[QUOTED PASSAGE]

"""

# OMG, Do I have an update for you!!!!...



## toolate (Sep 22, 2009)

I have been posting on here under a previous name many of you know and my current name. Been married for 9 months and Im the high drive spouse with a low drive/sexually withholding husband. There is more to the story, but that is the gist. I had tried everything under the sun and I was still getting turned down until this past weekend, and ignored and denied permission to contact husband during the day. He had been thinking he wanted the old me back, when really, he couldnt see that Im still the same... HE had changed how he saw me and reacted to me. I had given him complete space for almost 3 weeks with no results... he was still ignoring and withholding etc. So I just kinda went numb and decided to observe. I saw that he was acting threatened. So I mentioned that it might help us not launch into a fight if he didnt respond to everything I said with defense. Then later he said he was trying to tell me how he felt, but I didnt care. Translation: he had been drinking and didnt think I was listneing. SO the next day he said to me that he was trying to tell me how he felt and I ignored him... I said, oh last night... you told me how you THOUGHT. SO anyway, we got out in the open that he was hurt and felt insecure about things related to my previous husband (and I think most things). He felt like a weight had been lifted and has been all over me and contacting me everyday from wrok, and having sex and WOW! I feel like I have my man back!

"""

[DATASET EXCERPTS]

"""

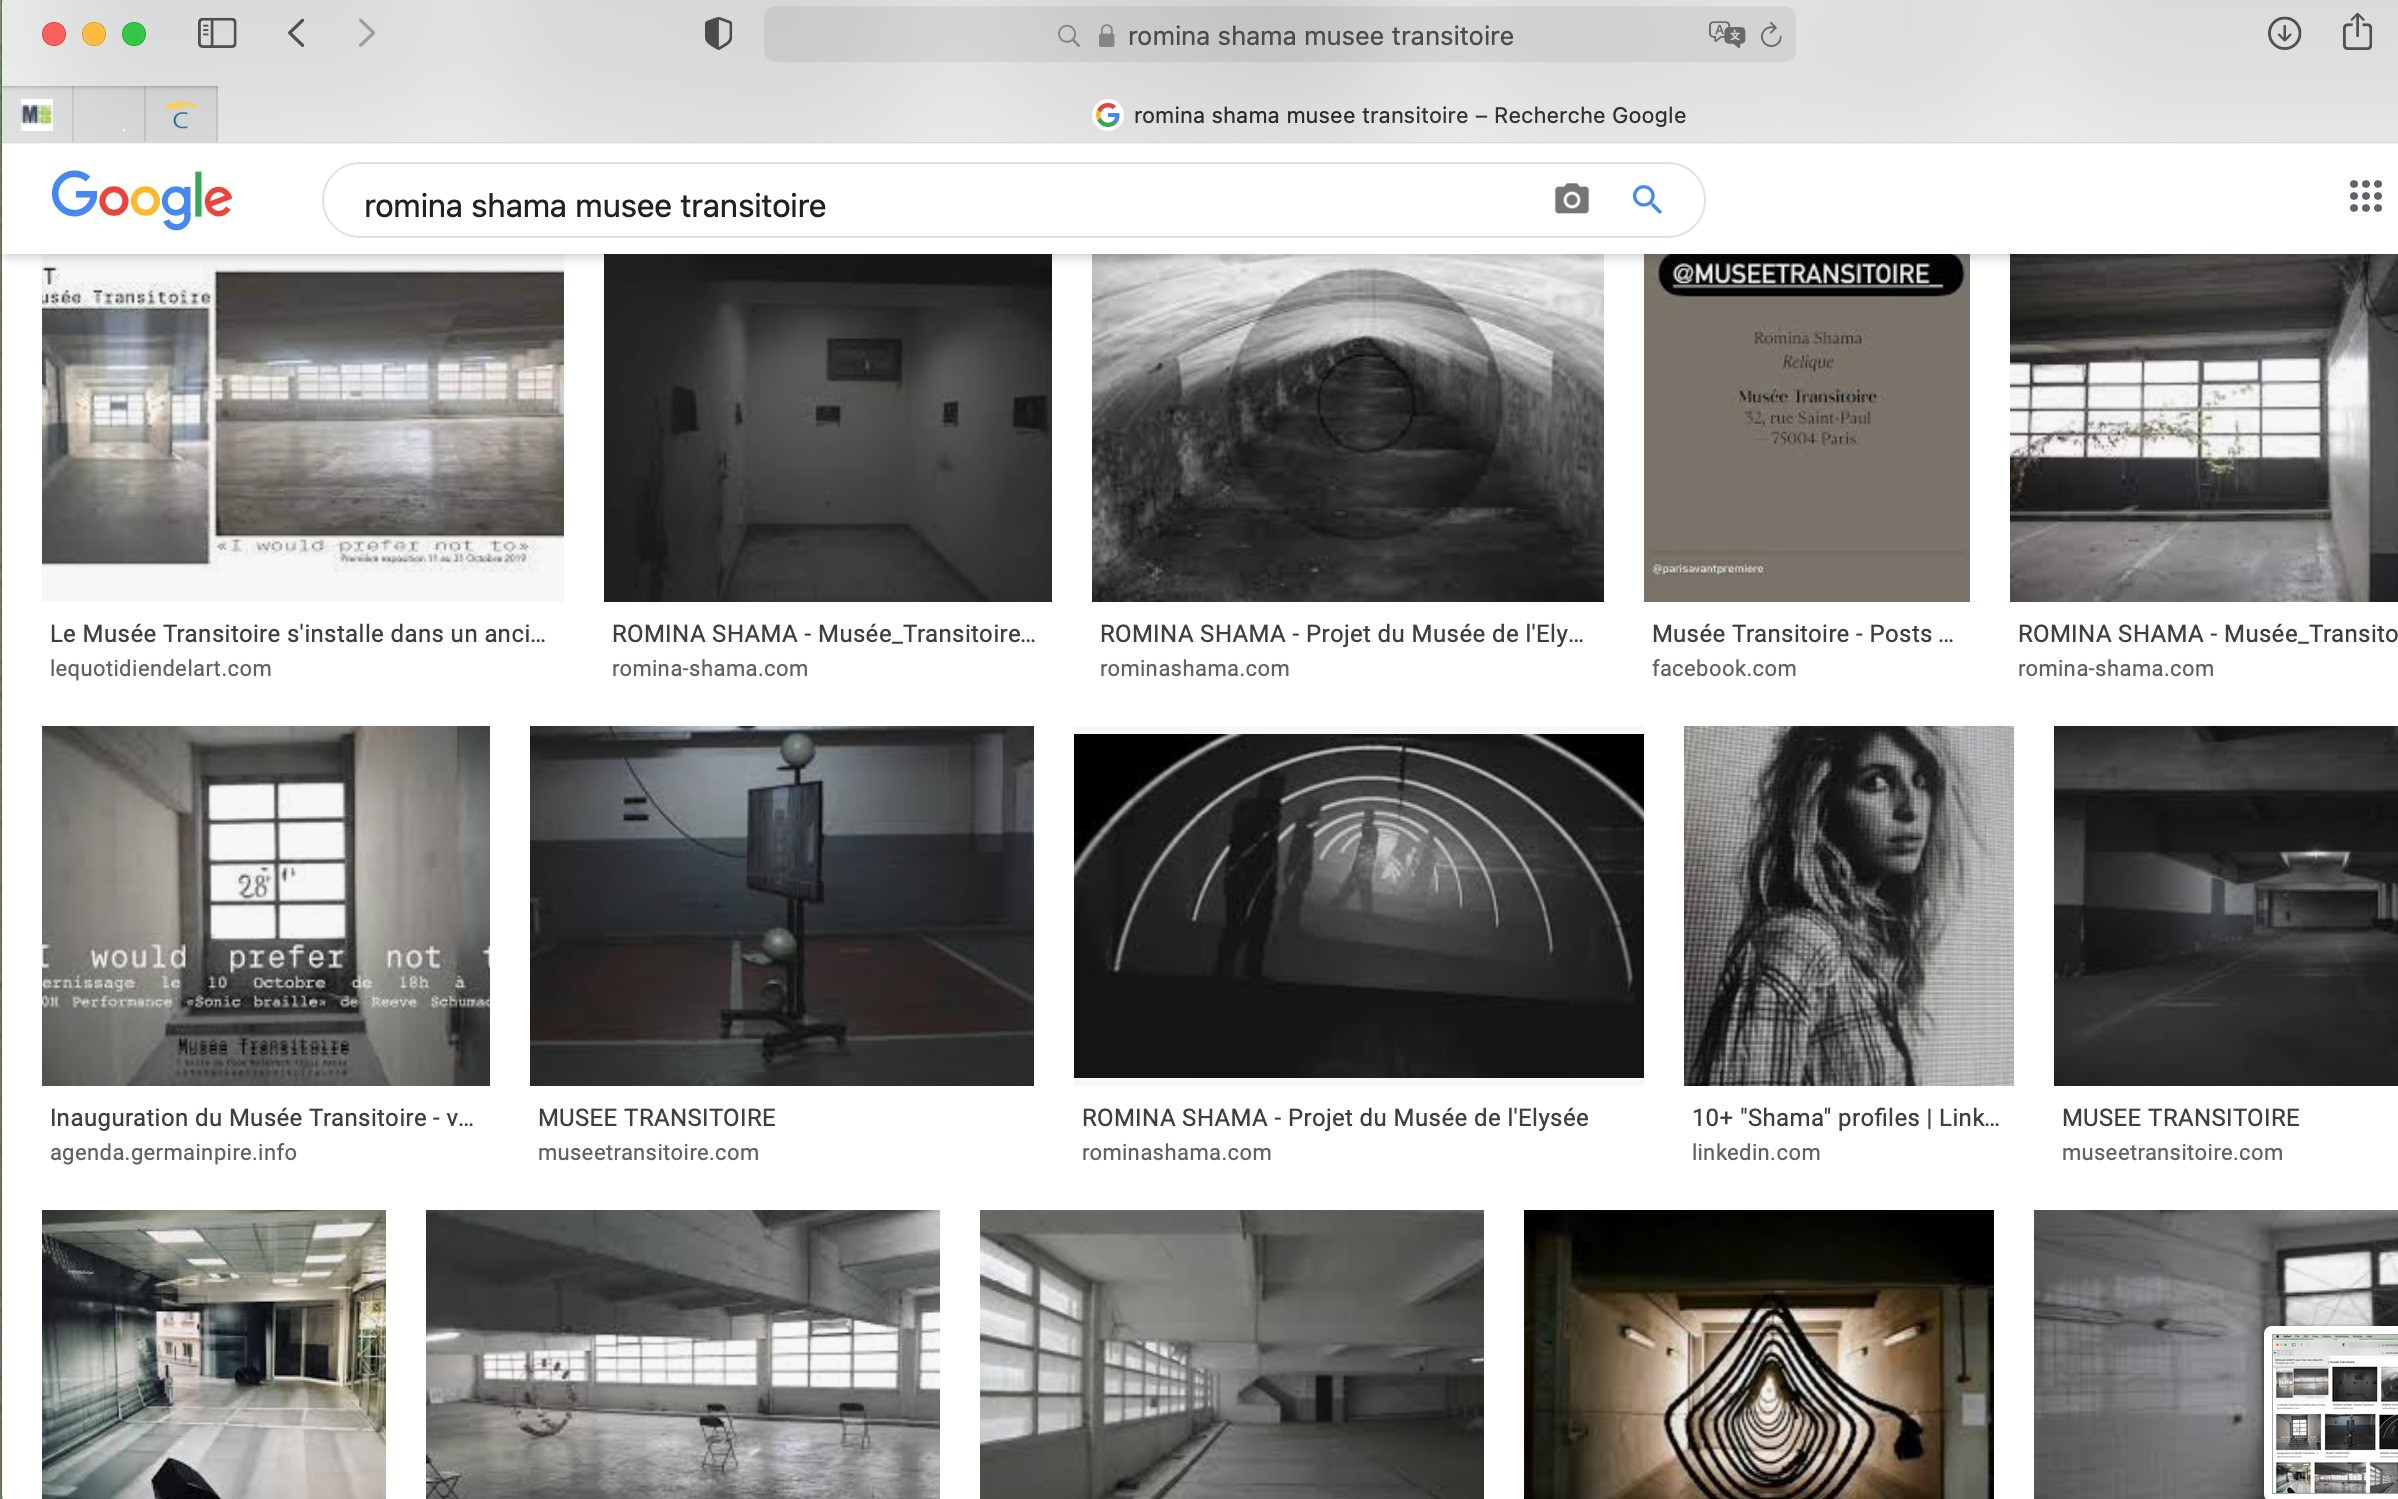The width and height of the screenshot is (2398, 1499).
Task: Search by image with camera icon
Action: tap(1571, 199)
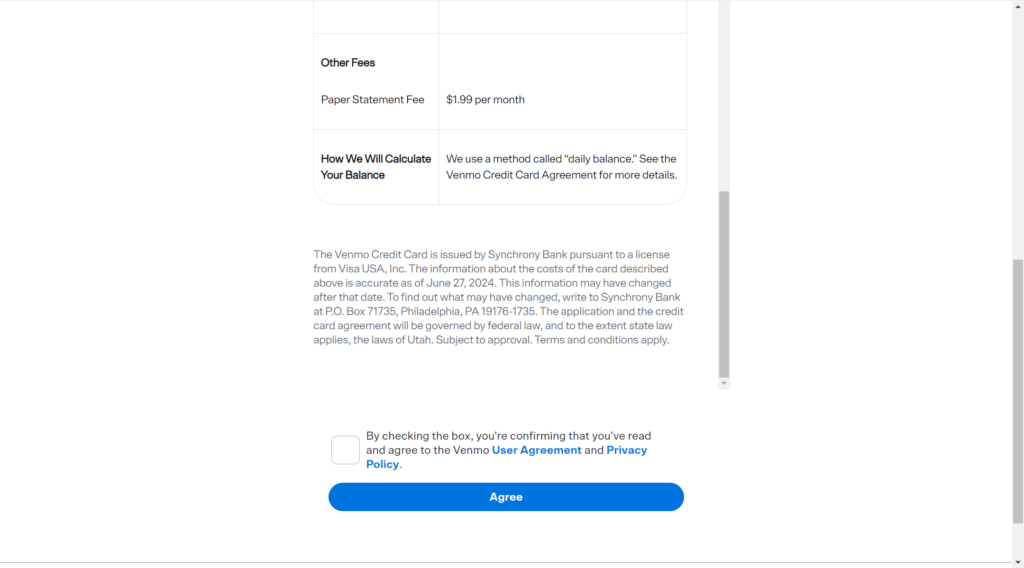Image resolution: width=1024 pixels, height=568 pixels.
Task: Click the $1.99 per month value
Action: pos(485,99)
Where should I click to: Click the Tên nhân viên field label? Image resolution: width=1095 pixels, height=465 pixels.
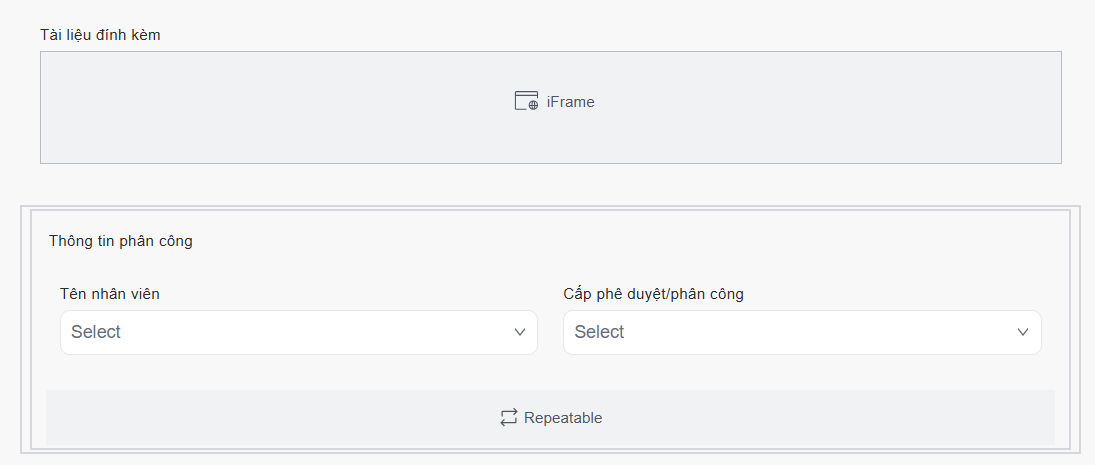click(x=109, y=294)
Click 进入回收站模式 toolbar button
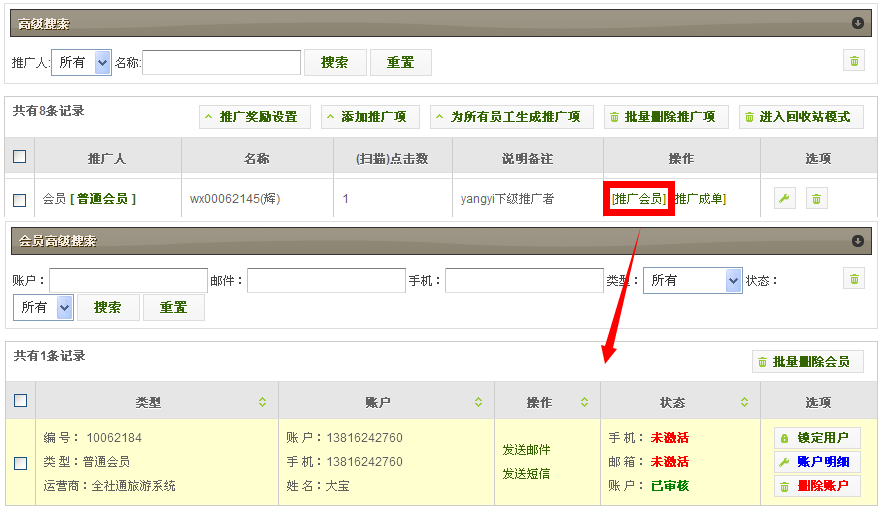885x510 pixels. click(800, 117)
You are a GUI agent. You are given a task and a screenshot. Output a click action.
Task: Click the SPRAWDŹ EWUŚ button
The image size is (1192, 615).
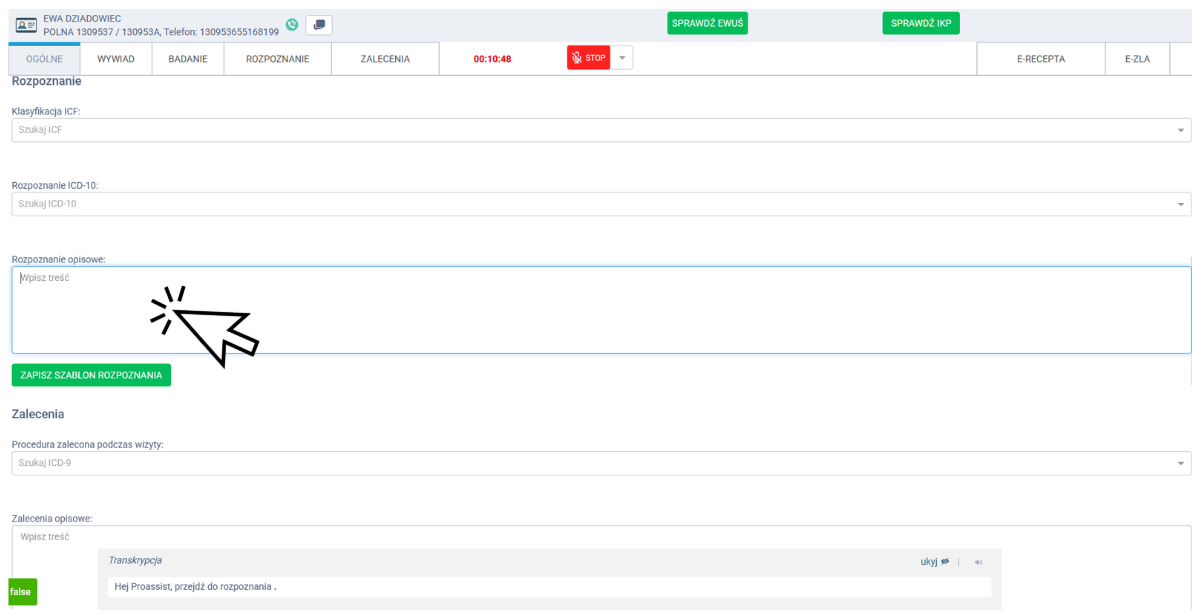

"""

Answer these questions using the forum post above.
(a) How long has the poster been married?
(b) For about how long did the poster give the husband complete space?
(c) What did the husband feel hurt and insecure about?

(a) 9 months.
(b) Almost 3 weeks.
(c) Things related to the poster's previous husband.